Kasus persetubuhan terhadap anak di bawah umur di Kabupaten Kepulauan Anambas, Kepulauan Riau (Kepri), terungkap setelah korban melahirkan. Polisi kemudian menangkap pria berinisial R alias D berusia 69 tahun di kediamannya di Kecamatan Siantan Utara, Anambas Pada Selasa (1/9).
Kasatreskrim Polres Kepulauan Anambas, Iptu Yudi Satriawan membenarkan penangkapan tersebut. Dia mengatakan penyidik telah melakukan serangkaian tindakan kepolisian setelah menerima laporan terkait kasus tersebut.
"Penyidik telah melakukan serangkaian tindakan kepolisian, mulai dari pemeriksaan saksi, mengamankan barang bukti, hingga melakukan penangkapan terhadap terduga pelaku untuk menjalani proses hukum lebih lanjut," kata Yudi, Kamis (3/9/2026).
SCROLL TO CONTINUE WITH CONTENT
Yudi mengatakan kasus persetubuhan itu terjadi pada September 2024. Kasus tersebut baru diketahui keluarga setelah korban melahirkan kemudian dilaporkan ke polisi pada Sabtu (29/8).
"Ibu korban kemudian menanyakan kepada anaknya mengenai ayah dari anak yang dilahirkannya. Dari keterangan korban, dugaan persetubuhan tersebut mengarah kepada R alias D," ujarnya.
Berdasarkan keterangan korban kepada penyidik, kejadian bermula ketika korban hendak pergi bermain bersama teman-temannya.
"Saat melewati depan rumah R, korban dipanggil oleh pria tersebut. Korban kemudian menghampiri R yang saat itu berada di depan rumah," ujarnya.
R diduga menarik tangan korban dan membawanya masuk ke dalam rumah. Setelah korban berada di dalam, pintu rumah kemudian ditutup.
"Korban sempat menolak.
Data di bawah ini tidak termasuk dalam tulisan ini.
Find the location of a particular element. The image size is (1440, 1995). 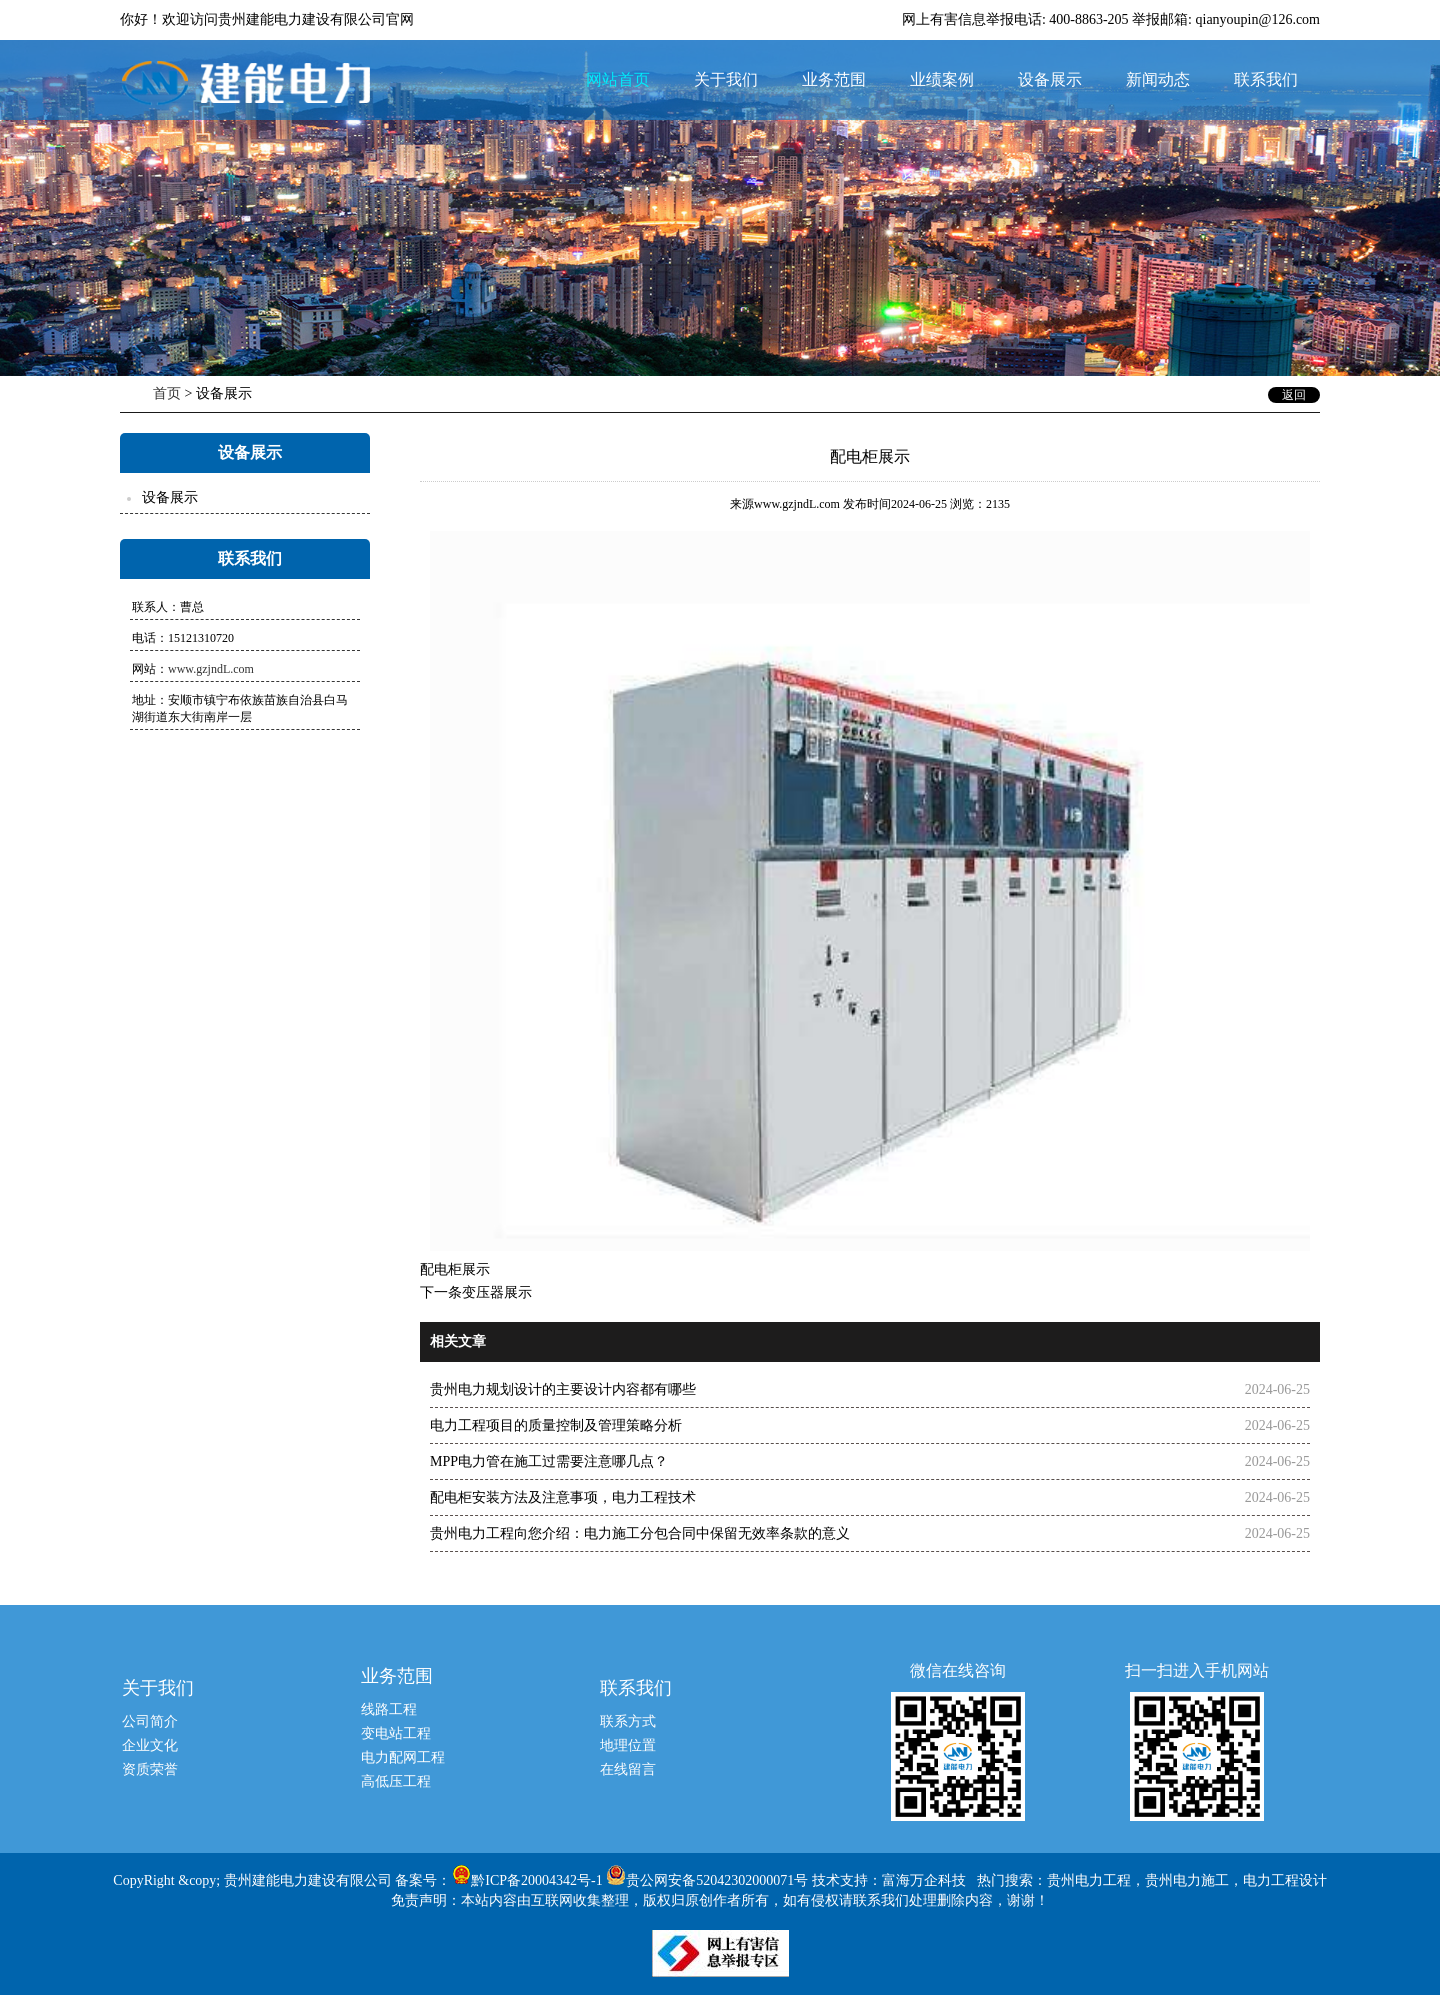

地理位置 is located at coordinates (628, 1745).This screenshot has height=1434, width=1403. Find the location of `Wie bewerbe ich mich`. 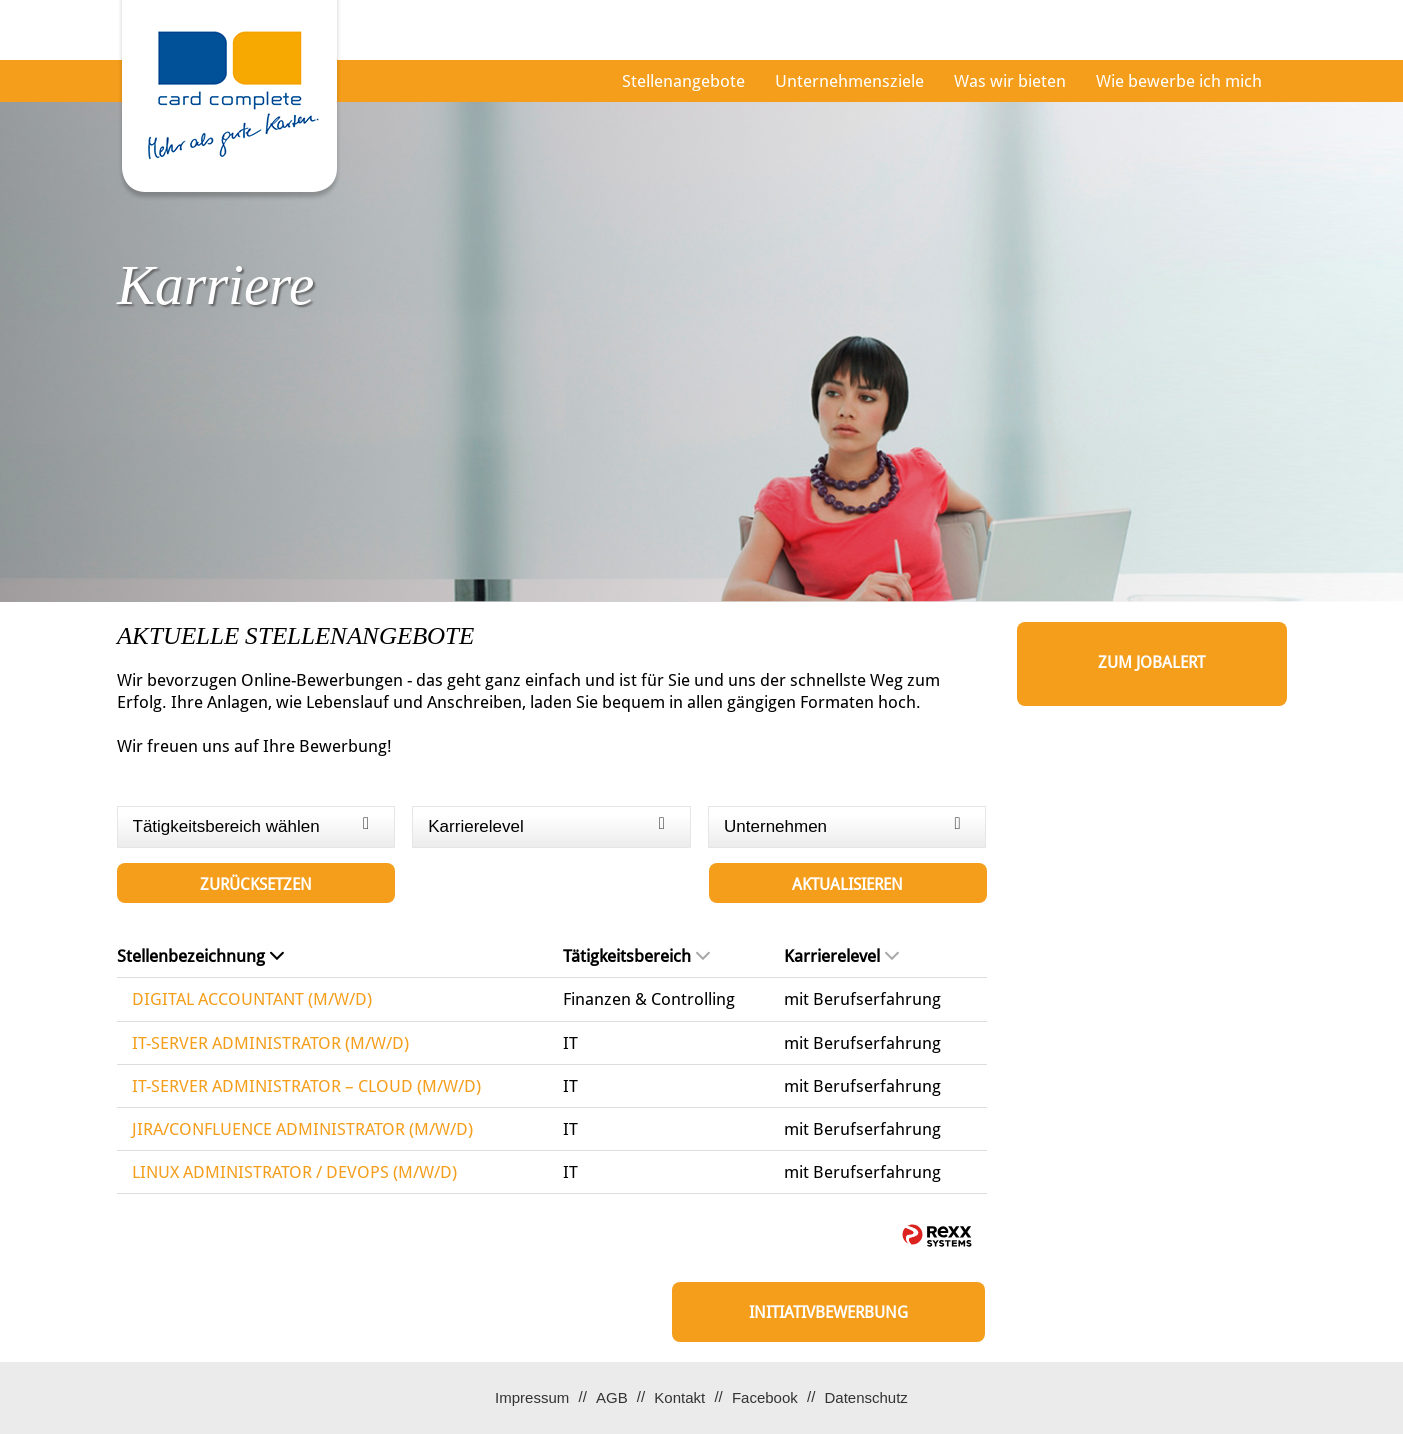

Wie bewerbe ich mich is located at coordinates (1179, 81).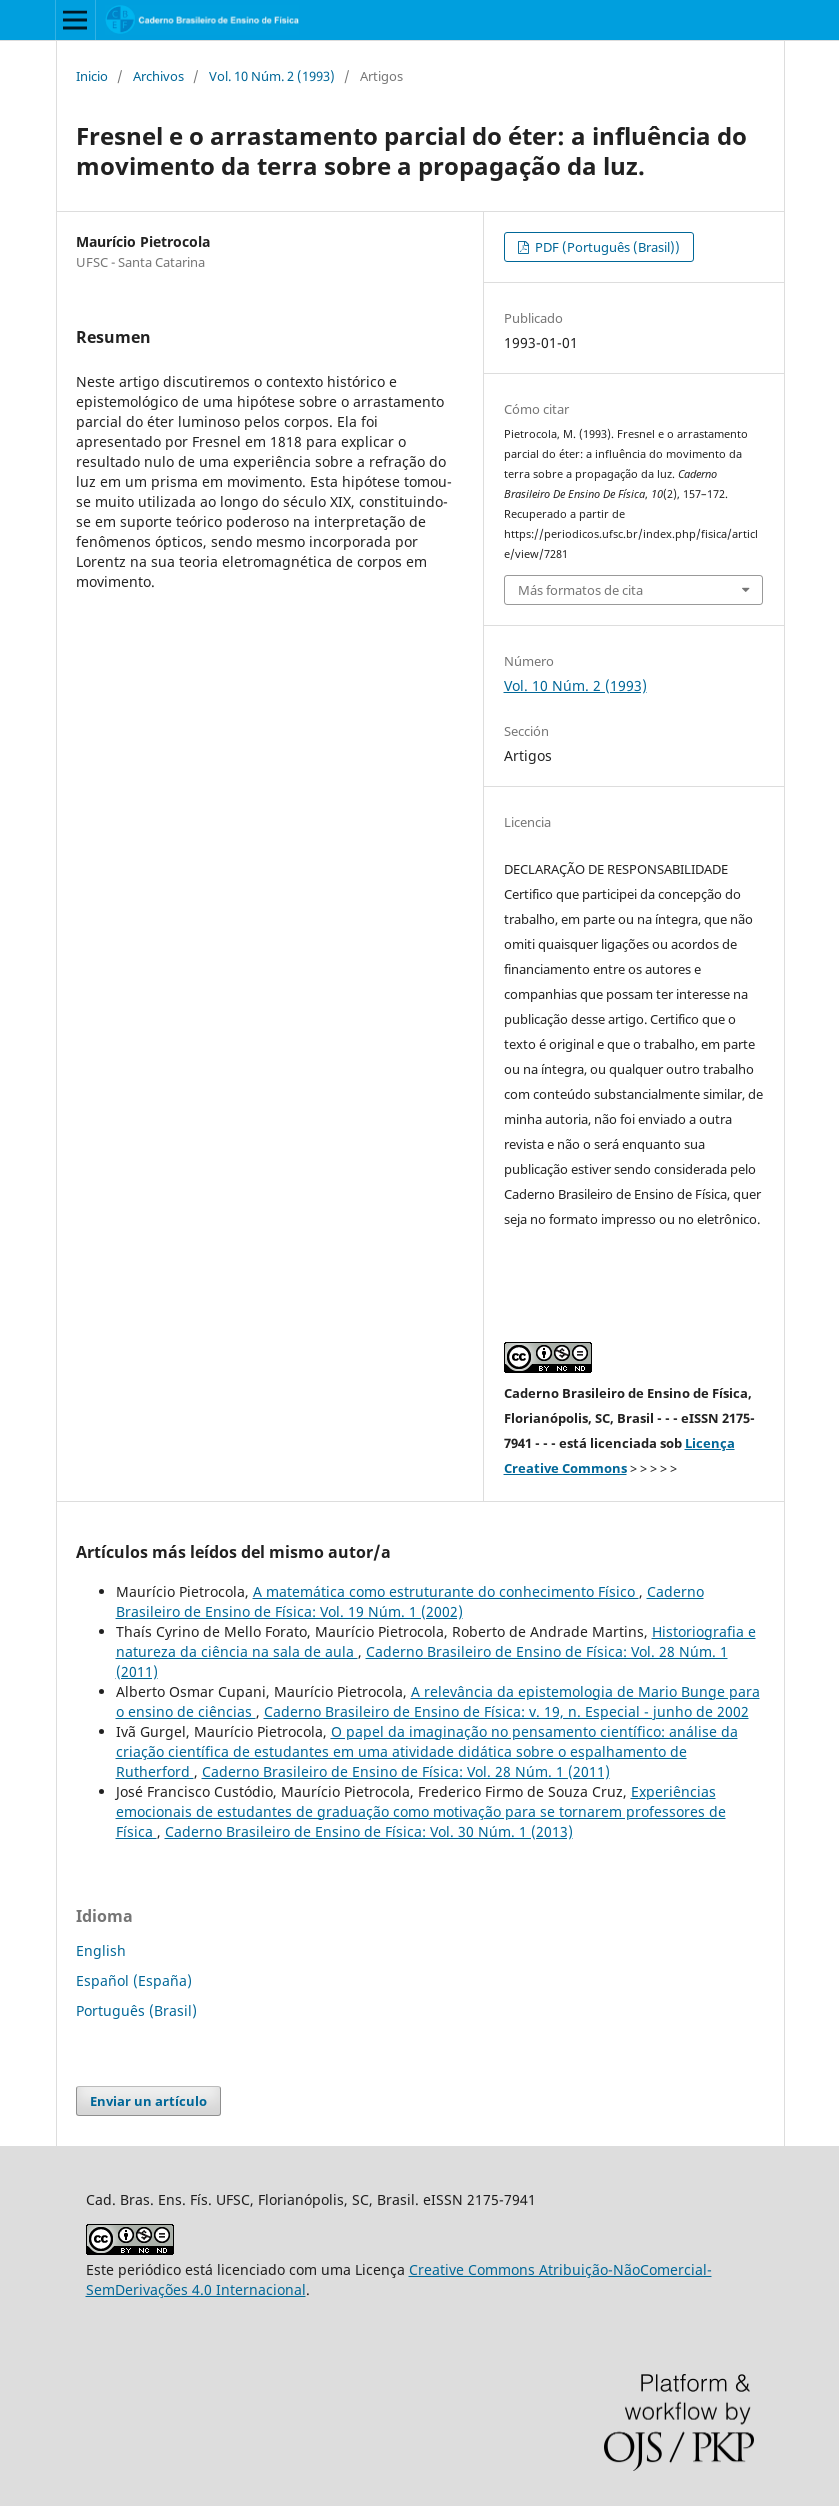 The width and height of the screenshot is (839, 2506). What do you see at coordinates (369, 1831) in the screenshot?
I see `Caderno Brasileiro de Ensino de Física: Vol. 30 Núm. 1 (2013)` at bounding box center [369, 1831].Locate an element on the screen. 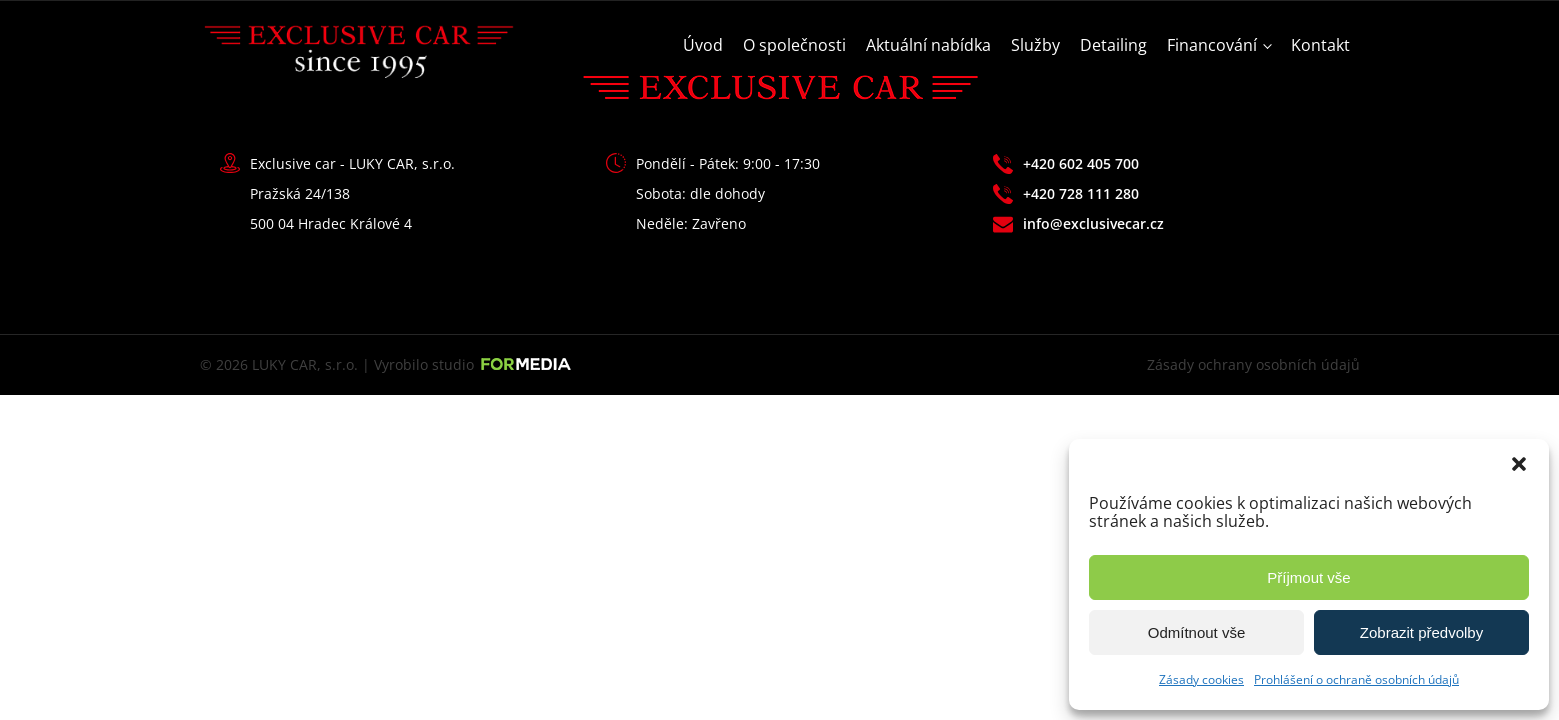 The image size is (1559, 720). O společnosti is located at coordinates (794, 45).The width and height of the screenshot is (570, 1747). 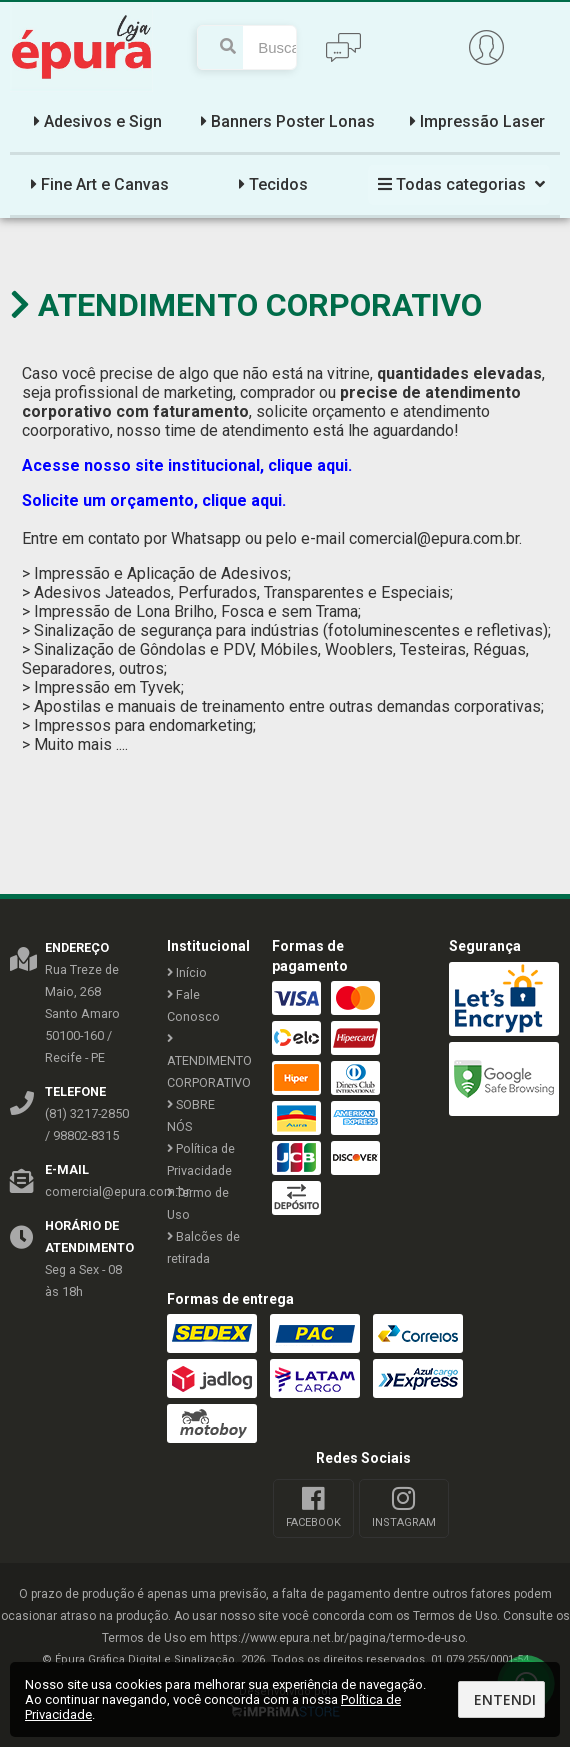 I want to click on Entendi, so click(x=505, y=1699).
Namun, menurut keterangan yang disampaikan kepada penyidik, R kemudian membuka pakaian korban secara paksa dan melakukan persetubuhan," ujarnya.
Dari pemeriksaan, Usai kejadian, R diduga mengancam korban agar tidak menceritakan peristiwa tersebut kepada orang lain.R juga disebut memberikan uang Rp 30 ribu kepada korban dengan alasan untuk jajan.
"Setelah kejadian itu, korban meninggalkan rumah dan kembali bermain" ujarnya
Polisi kemudian melakukan penyelidikan serta memeriksa sejumlah saksi. R ditetapkan sebagai tersangka berdasarkan Surat Ketetapan Penetapan Tersangka tertanggal 1 September 2026.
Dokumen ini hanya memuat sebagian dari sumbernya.